Cytat Zamieszczone przez neves Zobacz posta
Witajcie,

wiem, że zakładanie nowego tematu dla konkretnego samochodu jest nie mile widziane, ale pytań i niejasności jest zbyt dużo aby pytać w "Kupujemy Audi TT MK2", a inne tematy są łączone i ciężko mi stwierdzić czy jest mówione o MK1 czy MK2, jeżeli jednak nagiąłem regulamin, to proszę o usunięcie postu

Model którego dotyczy ten post:

http://otomoto.pl/oferta/audi-tt-aud...tml#987141d573


Więc tak, pierwsze co się rzuca w oczy to niski przebieg, bo tylko 59tys. Jak na 8 letnie auto to naprawdę mało, wręcz nieosiągalne, ale wizualnie ( w środku jak i na zewnątrz) prezentuje się naprawdę dobrze co może potwierdzać tak mały przebieg. Właściciel ma warsztat samochodowy i dostęp do 3 innych aut, co albo oznacza, że wie jak kręcić licznik, albo faktycznie nim mało jeździ

Kolejną obawą jest to, że samochód jest ściągnięty z USA. Sprawdziłem VIN na bezwypadkowe.pl i jedyne co się rzuca w oczy, to to, że został nabyty w 2007 przy stanie 24km i więcej wpisów brak. Właściciel twierdzi, że auto jest z 2008 i w 2009 było sprowadzone do Polski z stanem licznika 29k km jako mienie przesiedleńcze, co nie jest nigdzie zapisane, więc nie wiem co mam o tym sądzić...

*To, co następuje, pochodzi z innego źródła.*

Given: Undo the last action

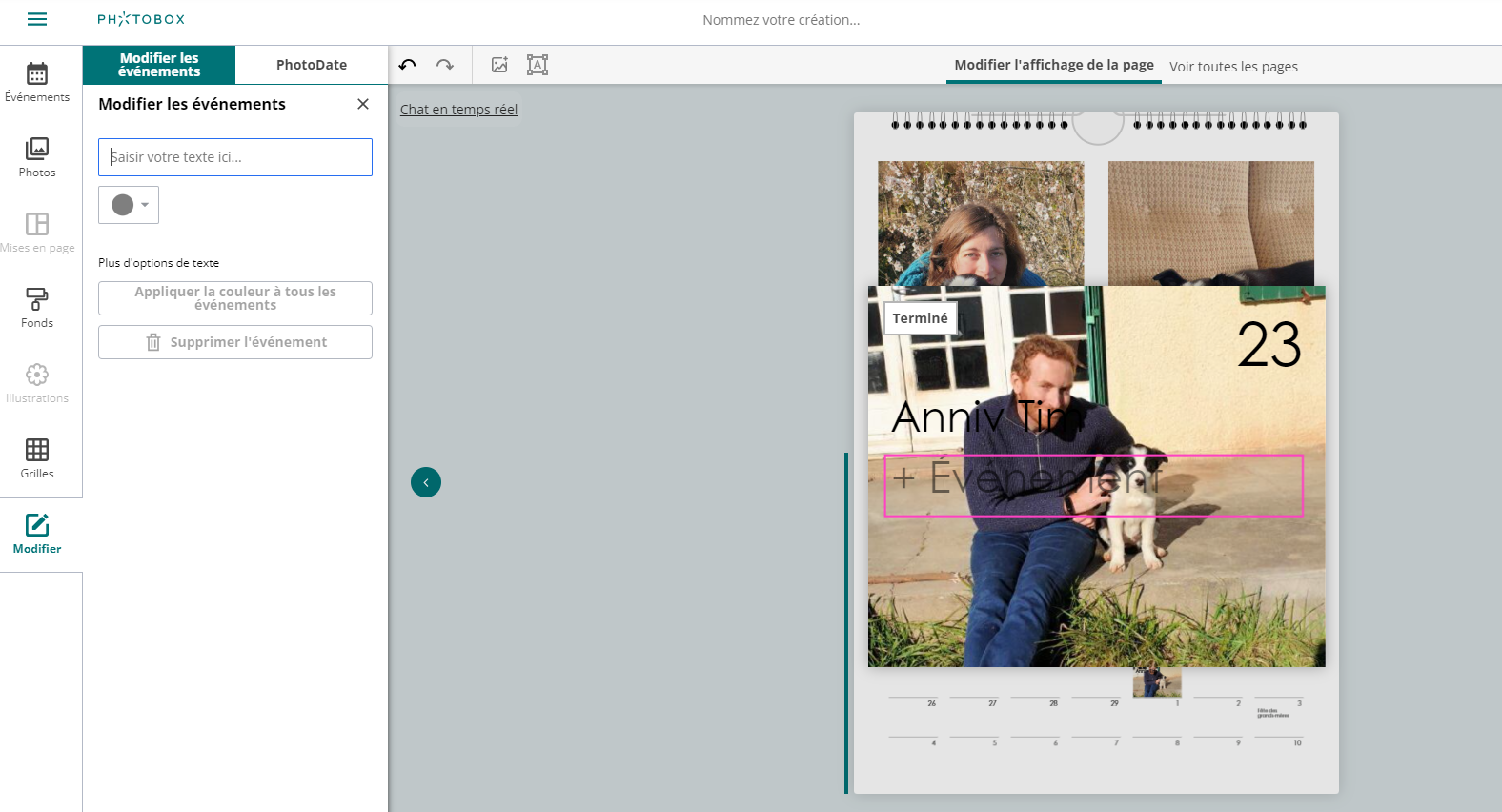Looking at the screenshot, I should pos(408,65).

Na jednym ze zdjęć widać, że tłumik jest bardziej "schowany" niż zwykle, co też daje myślenia, czy przypadkiem nie był bity w tył. Dodatkowo, zostały w nim wymienione tylne lampy, bo podobno samochód nie przeszedłby kontroli technicznej z racji na czerwone kierunkowskazy. Aczkolwiek, stare lampy są do wglądu i dołączane do auta.

Właściciel wysłał mi też z 30 dodatkowych zdjęć które postaram się zaraz wrzucić i załączyć w poście. Ze zdjęć, jedyne co mi się rzuca w oczy to przetarcie z lewej strony kierownicy na łączeniu oraz fakt, że znów jest mało zdjęć tyłu auta.

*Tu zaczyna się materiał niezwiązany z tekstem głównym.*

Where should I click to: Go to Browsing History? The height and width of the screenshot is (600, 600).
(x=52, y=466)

Otrzymałem również sms, że właściciel "nie ma nic do ukrycia" i bezproblemowo można się spotkać w ASO na przegląd auta. Problem tylko w tym, że to kosztuje 600zł i nie chciałbym wykładać takiej kwoty po nic, dlatego chce sprawdzić jak najwięcej przed wysłaniem auta do stacji diagnostycznej.

Ponieważ jestem "laikiem" w tych sprawach to chętnie wysłucham waszego zdania i prosiłbym to podanie informacji, co takie auto powinno mieć zrobione a czego nie, tak aby potwierdzić podany przebieg. Prosiłbym też o podanie informacji na co zwrócić uwagę przy oględzinach.

P.S Czy uważacie, że ASO wystarczająco dobrze sprawdzi auto i czy można im ufać?

P.S 2 Rozumiem, że ustalenie prawdziwego przebiegu tylko z poziomu komputera jest niemożliwe?

Serdecznie pozdrawiam i dziękuje za każda pomoc

- - - - - - - - DODANO - - - - - - - - -

Ponieważ zdjęć jest dużo, załączam link do konta na dropbox-ie:

https://www.dropbox.com/sh/ckl47pr87...tctMSnZBa?dl=0
Kolego wątek tego auta chwile temu był już poruszany. Na oko wyłapano tyle, że ma zmienione lampy z tyłu i dziwnie cofnięty wydech. Zaleciliśmy wstępnie zamówienie raportu CarFax co chyba w przypadku auta z USA jest najbardziej rozsądną i najtańszą opcją, od której można by zacząć sprawdzenie auta.